King of the Jungle, the lion, is on the brink of no return as some of their populations are too small and fragmented to survive.
A major new study published in the journal Communications Earth & Environment, reveals alarming data about dwindling lion populations in Africa but gives new insight into conservation strategies.
Less than half of the 62 known remaining free-ranging wild African lion populations house over 100 lions.
African lions remain in only 25 countries and nearly half of these nations have fewer than 250 of the big cats. Eight countries now house only a single wild lion population.
Although the total African population may be estimated at between 20,000 and 25,000 individuals, there is concern that these small, fragmented populations and countries with few individuals will disappear.
With human-induced threats like habitat loss, prey depletion, and human-wildlife conflict, lions are increasingly being pushed to the brink.
The study was led by Professor Amy Dickman of the Wildlife Conservation Research Unit (WildCRU) at the University of Oxford and Sam Nicholson of the Endangered Wildlife Trust, along with 32 additional coauthors from around the world.
The team mapped lion populations across the continent, including in Ethiopia, Benin and Sudan and explored how these populations are also victims of politics.
Senior study author Dr. Andrew Jacobson of Catawba College in North Carolina, said: ‘Both Sudan and Benin have a single known lion population each, that have approximately the same number of lions.
“However, Benin’s lone population is part of a much larger transfrontier conservation area shared with two other countries, and Benin is a relatively more stable and prosperous country than Sudan.
“Sudan’s lone population is also contiguous with a lion population in another country Ethiopia, however, the country is involved in a civil war with people fleeing in the millions.
“The war and instability undercuts the ability of park rangers or others to help ensure the continuation of Sudan’s lions.
“This comparison demonstrates how when evaluating investments into protecting lions, both ecological and socio-political factors must be considered.”
It is populations such as these that are most at risk of disappearing.
Dickman said: “Lions are one of the most iconic species in the world but are undergoing devastating declines.
“This comprehensive analysis is the first to look at both ecological and socio-political risk factors facing lions at scale.
“Conservation science is important to guide action but this research highlights the invaluable role that politicians, economists, development experts and others must play if we are to safeguard lions and other biodiversity.”
It is hoped their analysis could provide a guide for conservationists, policymakers, and investors to allocate resources most effectively towards saving Africa’s lions.

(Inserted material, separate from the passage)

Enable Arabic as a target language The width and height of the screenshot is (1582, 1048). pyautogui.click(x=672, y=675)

They came up with a fragility index score for each population of the big cats based on human and ecological pressures.
Dickman added: ‘Some populations may ultimately have similar fragility scores, but they are driven by different threats.
“Thus, while on the surface, the lone lion populations in Sudan and Benin may appear similar, they likely require different levels of investment and perhaps even different types of intervention for conservation to succeed.

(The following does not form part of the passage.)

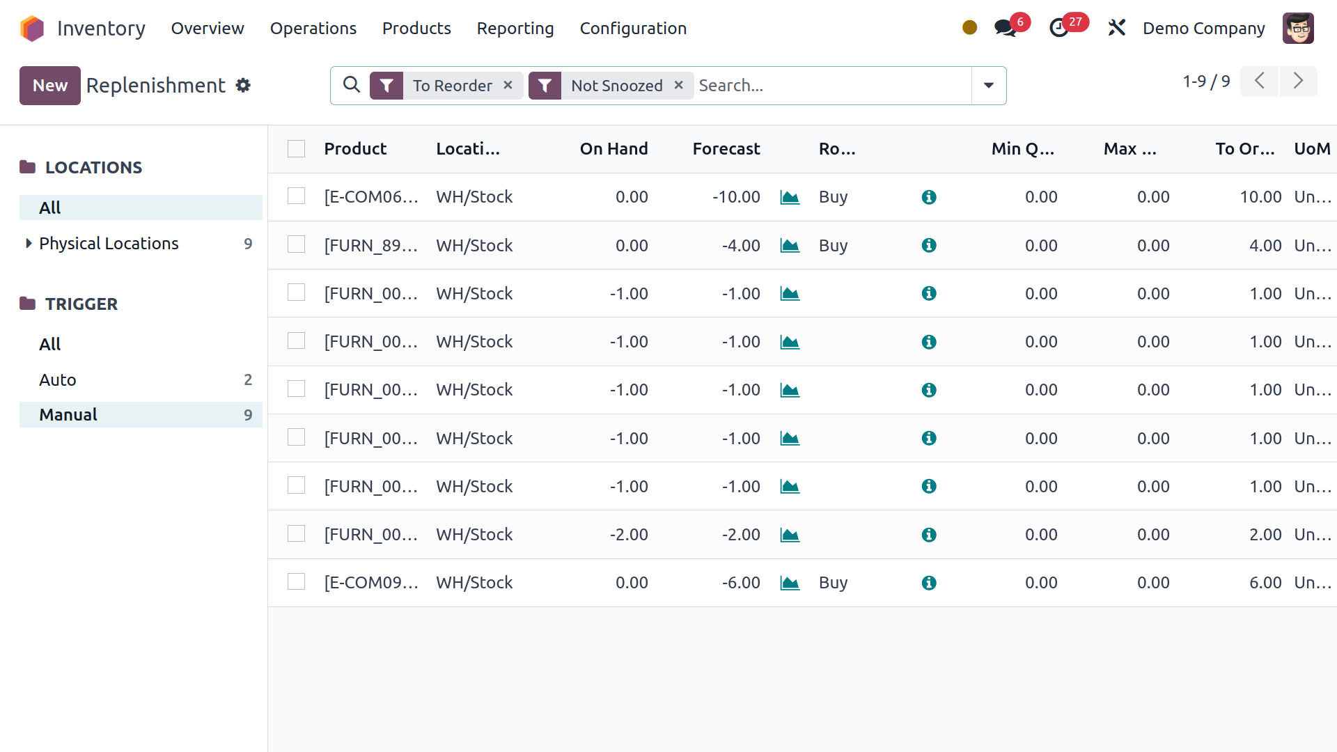The height and width of the screenshot is (752, 1337).
Task: Open the activities clock icon
Action: tap(1061, 28)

“Pouring money into conserving Sudan’s lions may be relatively ineffective unless the socio-political factors such as the civil war are dealt with first.
“Thus, stakeholders, investors and conservation groups must be aware of these differences when approaching lion conservation and evaluating how much money, time or other investment may be needed to see success.”
Co-lead author Sam Nicholson of the Endangered Wildlife Trust, said: ‘This research is the first of its kind in bringing together both ecological and socio-political factors into a single index to evaluate potential conservation investments for African lions.
“This is critical because the challenges faced by lions have both ecological and socio-political roots.”
However, it’s not all bleak news as populations in Senegal and Mozambique have increased with proper conservation
Previous estimates suggest more than $1 billion may be needed annually to maintain the existing lion populations within protected areas, however, the researchers estimate that the cost of protecting all the remaining African lions is closer to $3 billion a year.